La sorprendente coincidencia entre los diferentes tipos de objetos, encontrados en diferentes tiempos cósmicos, podría no solo demostrar la importancia de las fusiones mayores simultáneas durante la formación de galaxias masivas, sino que también podría ayudar a explicar cómo los elementos pesados (como el carbono) se calientan y transportan a través de los primeros cúmulos de galaxias.
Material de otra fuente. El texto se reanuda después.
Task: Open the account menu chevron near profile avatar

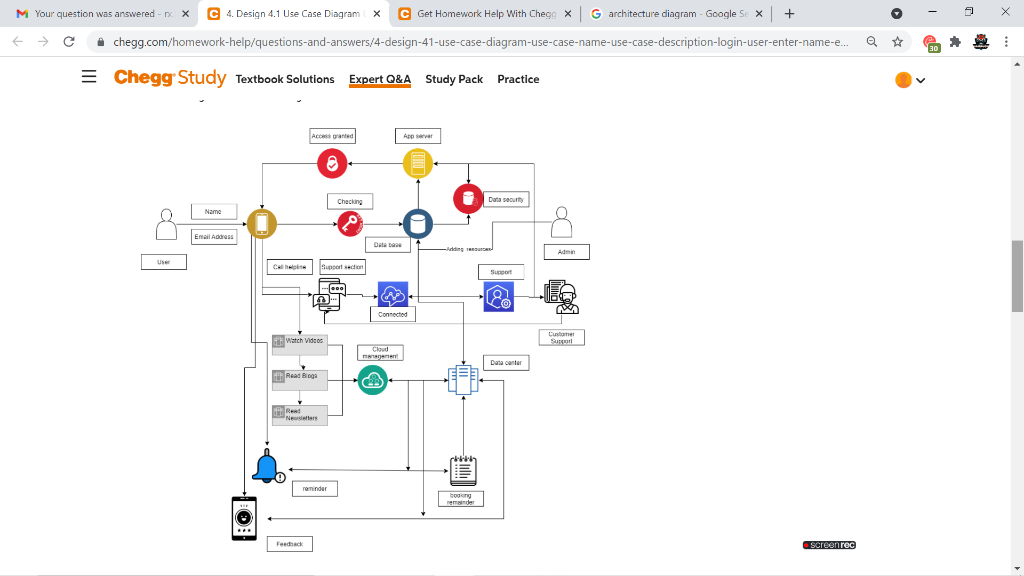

"Si bien nuestros hallazgos ofrecen nuevos conocimientos emocionantes sobre el rápido ensamblaje de galaxias elípticas, las diversas interacciones entre los choques de fusión, el calentamiento del gas debido al crecimiento de agujeros negros supermasivos y su efecto sobre el combustible para la formación estelar, siguen siendo grandes misterios", señala Scott Chapman de la Universidad de Dalhousie.
"Puede ser demasiado pronto para afirmar una comprensión completa de la 'primera infancia' de las galaxias elípticas gigantes, pero hemos avanzado mucho en vincular los escombros de marea en protocúmulos con el proceso de formación de galaxias masivas ubicadas en los cúmulos de galaxias actuales", concluye Chapman.
Este descubrimiento proporciona una pieza crucial del rompecabezas sobre cómo se formaron las estructuras más grandes del universo y desafía los modelos tradicionales de formación galáctica, sugiriendo que algunos de los objetos más masivos del cosmos pudieron haberse ensamblado mucho más rápidamente de lo que se pensaba anteriormente.